Lorsqu'on n'interroge les gens que sur leur activité "principale", on s'expose à ne jamais comptabiliser le travail - en dehors des tâches ménagères - de beaucoup de femmes. Poser des questions secondaires est mettre en lumière ce que les femmes font effectivement. En outre, étant donné qu'elles exercent souvent des activités multiples - travaux sur leur propre exploitation, travaux sur l'exploitation de leur époux, travaux saisonniers sur d'autres exploitations, etc. - la question relative à l'activité secondaire peut contribuer à améliorer leur rôle. Dans une enquête pilote réalisée en Inde, on a constaté que les taux d'activité des femmes étaient passés, en appliquant la nouvelle définition normalisée de population active, de 16 à 41 pour cent d'après les réponses à la question sur les activités secondaires (Anker, Khana et Gupta, 1998; citées dans Dixon-Mueller et Anker, 1998).

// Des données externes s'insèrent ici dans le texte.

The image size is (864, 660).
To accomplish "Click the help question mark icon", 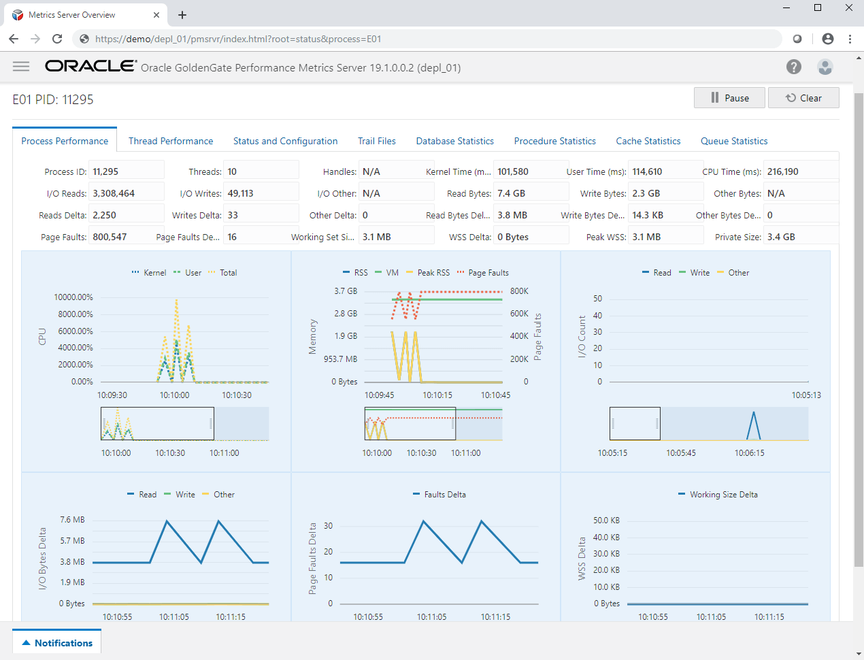I will tap(793, 67).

Dans la question sur l'activité économique, on peut aussi prévoir une activité tertiaire pour s'assurer que, dans les pays où les femmes exercent des activités multiples en dehors de leurs tâches ménagères, leur contribution économique est prise en compte6.

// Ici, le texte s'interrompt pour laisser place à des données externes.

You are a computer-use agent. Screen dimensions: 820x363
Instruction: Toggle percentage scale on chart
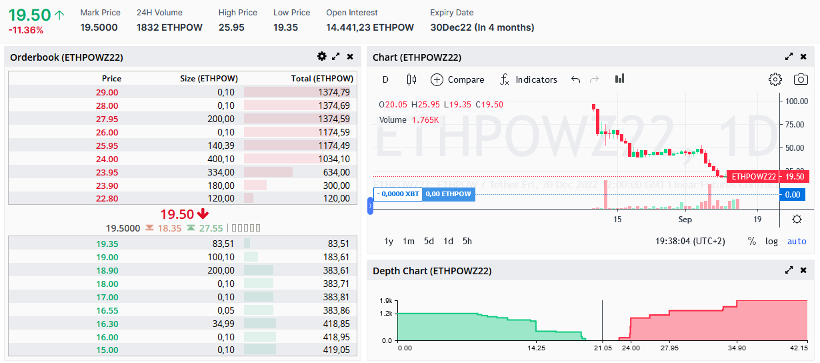pos(752,241)
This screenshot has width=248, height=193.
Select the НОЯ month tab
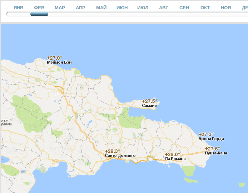tap(226, 8)
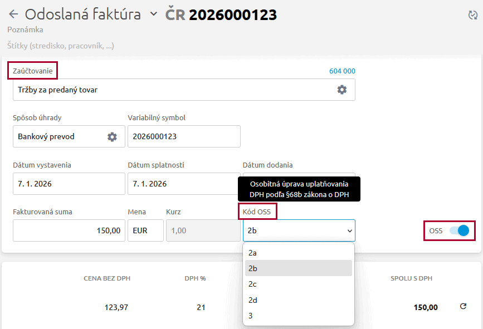The height and width of the screenshot is (329, 483).
Task: Click into the Variabilný symbol field
Action: (x=184, y=136)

6 Une question portant sur les activités tertiaires a été testée lors d'une enquête par sondage effectuée dans une région d'Italie en 1979. Cette enquête s'inscrivait dans le cadre d'un projet FAO visant à tester de nouvelles méthodologies et évaluer le travail réalisé par les femmes dans l'agriculture. L'expérience a donné des résultats encourageants.

La question concernant l'activité principale et l'activité secondaire est déjà incluse dans certains questionnaires nationaux. Ainsi, dans le recensement de l'agriculture organisé en 1991 en Ouganda, il était prévu une question sur l'activité principale et l'activité secondaire des membres du ménage.

Seuls les suppléments régionaux du Programme de 1990 comportent une question dans laquelle il est demandé si le membre du ménage exerce plus d'une occupation.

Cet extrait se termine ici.